### Records for this task:
>> Start

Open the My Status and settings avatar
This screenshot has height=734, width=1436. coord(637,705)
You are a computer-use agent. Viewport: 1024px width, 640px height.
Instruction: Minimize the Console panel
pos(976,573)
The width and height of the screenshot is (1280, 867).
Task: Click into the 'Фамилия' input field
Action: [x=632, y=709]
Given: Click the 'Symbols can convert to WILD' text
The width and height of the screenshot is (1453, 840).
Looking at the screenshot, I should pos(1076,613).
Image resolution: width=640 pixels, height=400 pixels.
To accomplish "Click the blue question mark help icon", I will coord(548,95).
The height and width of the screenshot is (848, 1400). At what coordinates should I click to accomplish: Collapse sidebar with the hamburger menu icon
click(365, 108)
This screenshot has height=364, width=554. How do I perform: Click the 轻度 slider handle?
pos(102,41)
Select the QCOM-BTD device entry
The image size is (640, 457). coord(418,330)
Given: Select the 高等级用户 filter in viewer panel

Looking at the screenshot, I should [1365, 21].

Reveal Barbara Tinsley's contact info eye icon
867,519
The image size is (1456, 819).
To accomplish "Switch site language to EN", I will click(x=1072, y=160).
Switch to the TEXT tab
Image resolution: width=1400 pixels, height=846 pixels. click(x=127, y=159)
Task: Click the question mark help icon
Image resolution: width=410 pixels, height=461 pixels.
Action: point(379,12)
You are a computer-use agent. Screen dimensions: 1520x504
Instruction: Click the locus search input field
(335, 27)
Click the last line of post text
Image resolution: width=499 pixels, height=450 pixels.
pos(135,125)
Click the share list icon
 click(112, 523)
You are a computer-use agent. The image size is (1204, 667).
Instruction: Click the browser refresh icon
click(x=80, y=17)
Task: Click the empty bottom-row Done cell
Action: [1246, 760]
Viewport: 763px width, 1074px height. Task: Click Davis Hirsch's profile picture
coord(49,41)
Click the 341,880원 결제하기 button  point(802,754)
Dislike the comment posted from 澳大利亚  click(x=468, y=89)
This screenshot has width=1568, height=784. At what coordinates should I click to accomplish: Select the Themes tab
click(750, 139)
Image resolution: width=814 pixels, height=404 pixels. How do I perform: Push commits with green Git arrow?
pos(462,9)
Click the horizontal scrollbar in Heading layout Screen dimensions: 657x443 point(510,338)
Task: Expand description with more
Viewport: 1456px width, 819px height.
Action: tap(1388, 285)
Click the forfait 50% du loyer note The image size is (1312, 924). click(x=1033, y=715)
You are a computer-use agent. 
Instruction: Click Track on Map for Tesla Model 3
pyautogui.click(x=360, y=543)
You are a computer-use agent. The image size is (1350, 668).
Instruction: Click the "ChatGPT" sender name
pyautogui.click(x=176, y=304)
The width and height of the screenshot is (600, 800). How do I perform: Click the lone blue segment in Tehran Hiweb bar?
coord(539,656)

>> End

### Exercise goal:
Please rewrite the lines from the one containing "The width and height of the screenshot is (600, 800)." through the end of the records, swapping "lone blue segment" for "single blue segment" and keeping everything else the same.

### Full output:
The width and height of the screenshot is (600, 800). How do I perform: Click the single blue segment in Tehran Hiweb bar?
coord(539,656)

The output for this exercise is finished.